Original Author: Bruce Alexander, Pharm.D, BCPP
Latest Reviser: Mary Brabson, Pharm.D. and Paul Perry, Ph.D.
Creation Date: 1996
Last Revision Date: July 2005
Peer Review Status: Internally Peer Reviewed
This monograph reviews treatments currently approved by the FDA as well as available over-the-counter treatments of DAT. Treatment goals for DAT are to improve or slow the progression of loss of memory and cognition and to maintain independent function.

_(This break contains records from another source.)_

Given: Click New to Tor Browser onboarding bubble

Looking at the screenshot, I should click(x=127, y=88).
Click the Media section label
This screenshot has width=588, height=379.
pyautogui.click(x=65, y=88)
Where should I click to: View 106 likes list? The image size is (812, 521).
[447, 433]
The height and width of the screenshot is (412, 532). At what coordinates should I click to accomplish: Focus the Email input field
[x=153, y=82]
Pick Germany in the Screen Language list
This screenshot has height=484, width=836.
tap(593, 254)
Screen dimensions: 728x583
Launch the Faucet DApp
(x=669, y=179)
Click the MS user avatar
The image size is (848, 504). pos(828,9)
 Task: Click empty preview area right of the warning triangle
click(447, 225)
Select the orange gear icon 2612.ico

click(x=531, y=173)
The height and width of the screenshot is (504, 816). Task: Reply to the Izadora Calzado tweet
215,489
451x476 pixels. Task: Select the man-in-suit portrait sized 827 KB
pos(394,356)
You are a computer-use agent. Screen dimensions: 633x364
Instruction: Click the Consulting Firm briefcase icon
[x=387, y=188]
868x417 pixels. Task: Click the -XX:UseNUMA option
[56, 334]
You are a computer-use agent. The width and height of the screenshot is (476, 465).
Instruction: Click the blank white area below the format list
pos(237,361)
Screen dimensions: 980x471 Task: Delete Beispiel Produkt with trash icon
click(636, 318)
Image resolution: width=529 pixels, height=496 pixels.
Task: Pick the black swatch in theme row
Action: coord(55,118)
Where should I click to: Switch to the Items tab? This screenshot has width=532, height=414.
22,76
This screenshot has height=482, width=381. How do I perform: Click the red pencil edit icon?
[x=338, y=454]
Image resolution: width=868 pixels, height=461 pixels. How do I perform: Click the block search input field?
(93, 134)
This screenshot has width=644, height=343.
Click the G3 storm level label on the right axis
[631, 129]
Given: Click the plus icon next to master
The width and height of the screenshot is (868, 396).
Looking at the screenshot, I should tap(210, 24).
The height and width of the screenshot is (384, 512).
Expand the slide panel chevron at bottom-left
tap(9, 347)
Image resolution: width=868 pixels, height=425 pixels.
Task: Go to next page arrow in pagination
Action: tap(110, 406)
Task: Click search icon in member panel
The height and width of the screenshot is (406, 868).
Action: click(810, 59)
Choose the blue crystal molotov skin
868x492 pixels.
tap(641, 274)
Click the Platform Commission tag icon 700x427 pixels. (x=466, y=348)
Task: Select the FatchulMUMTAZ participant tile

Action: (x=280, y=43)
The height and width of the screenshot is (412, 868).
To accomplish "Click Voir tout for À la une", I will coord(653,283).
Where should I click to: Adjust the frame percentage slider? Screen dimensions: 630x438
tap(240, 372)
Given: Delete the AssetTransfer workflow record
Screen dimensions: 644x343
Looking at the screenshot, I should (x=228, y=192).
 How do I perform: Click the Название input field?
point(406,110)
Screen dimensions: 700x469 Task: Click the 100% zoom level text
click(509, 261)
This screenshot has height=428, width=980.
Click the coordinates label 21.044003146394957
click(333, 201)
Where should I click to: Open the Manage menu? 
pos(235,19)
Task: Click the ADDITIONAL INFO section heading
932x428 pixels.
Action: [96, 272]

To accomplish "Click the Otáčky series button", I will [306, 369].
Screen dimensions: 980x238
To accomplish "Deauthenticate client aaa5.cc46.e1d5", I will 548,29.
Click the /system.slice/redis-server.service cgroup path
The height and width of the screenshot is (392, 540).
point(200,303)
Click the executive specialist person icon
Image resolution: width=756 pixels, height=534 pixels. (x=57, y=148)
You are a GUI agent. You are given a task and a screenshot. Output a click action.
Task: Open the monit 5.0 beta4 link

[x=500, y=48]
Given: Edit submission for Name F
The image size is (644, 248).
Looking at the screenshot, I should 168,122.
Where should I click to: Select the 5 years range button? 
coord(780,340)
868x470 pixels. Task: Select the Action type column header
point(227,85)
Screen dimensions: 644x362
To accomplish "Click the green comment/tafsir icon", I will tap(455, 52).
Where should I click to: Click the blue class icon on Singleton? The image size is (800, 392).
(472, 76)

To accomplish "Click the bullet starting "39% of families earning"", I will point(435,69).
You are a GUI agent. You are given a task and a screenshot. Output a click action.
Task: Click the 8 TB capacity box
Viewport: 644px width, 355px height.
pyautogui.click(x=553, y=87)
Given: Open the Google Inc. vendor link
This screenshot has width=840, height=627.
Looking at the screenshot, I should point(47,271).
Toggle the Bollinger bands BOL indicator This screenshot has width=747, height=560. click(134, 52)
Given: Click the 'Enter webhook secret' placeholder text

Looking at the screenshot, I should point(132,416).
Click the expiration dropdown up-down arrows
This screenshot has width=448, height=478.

The DSM-IV defines dementia as: "multiple cognitive deficits, which include memory impairment and at least one of the following: aphasia, apraxia, agnosia or disturbance in executive functioning. Social or occupational function is also impaired." (American Psychiatric Association 2000). Dementia of the Alzheimer's Type (DAT) is the most common form of dementia in older individuals (Burns et al 1999, Mayeux and Sano 1999). The incidence increases steadily from 0.5 percent per year at age 65 to almost 8 percent per year after the age of 85 years. The prevalence increases from 3 percent at age of 65 to 47 percent after the age of 85. By the year 2050, the number of patients diagnosed with DAT is projected to rise to 11.3 million to 16 million (Herbert et al, 2003). The direct and indirect costs for caring for an individual with DAT are approximately $100 billion. The average lifetime cost for caring for an individual is approximately $174,000 (Ernst, 2003). Medicare costs for beneficiaries are expected to increase by 75 percent from $91 billion in 2005 to $160 billion in 2010 (Lewin Group, 2004). The clinical presentation of Alzheimer's dementia is cognitive impairment, behavioral disturbance such as wandering and agitation, psychiatric signs/symptoms including psychosis, depression, and anxiety, and impairment of activities of daily living (ADLs) (Burns et al 1999a). The average rate of major depression, psychosis, and agitation in DAT is approximately 8%, 20%, and 20%, respectively (Mayeux and Sano 1999). These conditions may coexist. Treatment of these associated diagnoses or conditions is discussed in other chapters
OBJECTIVE ASSESSMENT
The FDA recommends that all clinical trials submitted for FDA consideration use the Alzheimer's Disease Assessment Scale, Cognitive Subscale (ADAS-Cog) (Mayeux and Sano 1999). This is an 11-item scale that assesses memory, orientation, attention, reasoning, language, and motor performance. Scores range from 0 (no impairment) to 70 (severe impairment). In placebo-treated DAT patients the scores will decrease by 8-10% annually. Significant differences between drug and placebo scores on the ADAS-Cog may be statistically significant, but not clinically significant depending on the number of patients enrolled in the trials. An improvement of 7 points is regarded as being of clinical significance (Burns et al 1999a). Several other tests may be employed in the diagnosis of DAT. These include the Behavioral Pathology in Alzheimer's Disease Rating Scale (BEHAVE-AD) which provides a global rating of non-cognitive symptoms, the Blessed Test assessing ADLs and memory/concentration/orientation, the Cambridge Neuropsychological Test Automated Battery (CANTAB) that consists of thirteen tests of function, attention and memory, the Consortium to Establish a Registry for Alzheimer's Disease (CERAD) tests which are used to monitor cognitive decline, the Clock Draw Test which assesses cognitive or visuospatial impairment, the Mini Mental State Exam (MMSE) which is an abbreviated exam for mental status and cognitive function, the Neuropsychiatric Inventory (NPI) which assesses the 12 most common neuropsychiatric disturbances found in dementia and finally the 7 Minute Screen which assesses memory, visuospatial skills and expressive language. It can distinguish between cognitive changes due to the normal aging process and cognitive deficits due to dementia.
STAGING OF DEMENTIA
Progressive dementias are generally staged according to the level of impairment (APA Practice Guidelines 1987). Table 1 describes this classification.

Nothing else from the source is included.